Don't Worry, That New Car Smell is Just Toxic

Love that new car smell? You might want to think again. U.S. environmental group Ecology Center has tested the interiors of 200 new cars and found that intoxicating scent to be a sign of toxic chemicals.

The Michigan-based group tested 2006 and 2007 models for chlorine, bromine, arsenic, lead and a few other choice offenders that they point out can lead to serious health affects such as learning disabilities, cancer and birth defects if they're inhaled or ingested. More noticeably for some people they'll just present themselves as an irritant.

The best and worst 

The good news is, if you're in the market for a new vehicle and want to find out which one has the lowest level of chemicals, the group has come up with a five point rating system. You can search a specific model or comparison shop between a few. The worst offenders are the Nissan Versa (5), Chevy Aveo and Kia Rio, with ratings above four. The Chevy Cobalt, PT Cruiser and Volvo V50 rank best with the least concerning levels. While you're at it, you can take the 12 greenest vehicles of 2007 and see where they fall on the toxic list.
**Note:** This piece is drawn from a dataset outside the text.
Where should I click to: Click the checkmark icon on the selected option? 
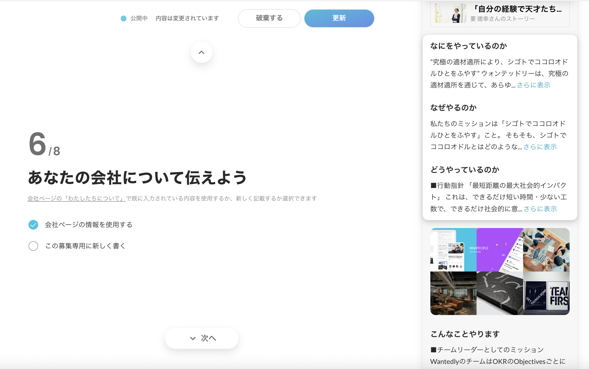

Some companies, like Volvo, have already targeted the issue of chemicals in their car interiors and control the use of certain compounds. The center is hoping more will follow suit, as the chemicals aren't required in interior manufacturing.

What to do if you already bought a toxic car 

If you just bought a Versa and are more than a little concerned, the Ecology Center says solar reflectors in the windshield can slow the release of chemicals, which rises when heat and UV rays hit interior components. Leaving the window open for a few minutes before your drive can also help. And of course walking or biking to your destination.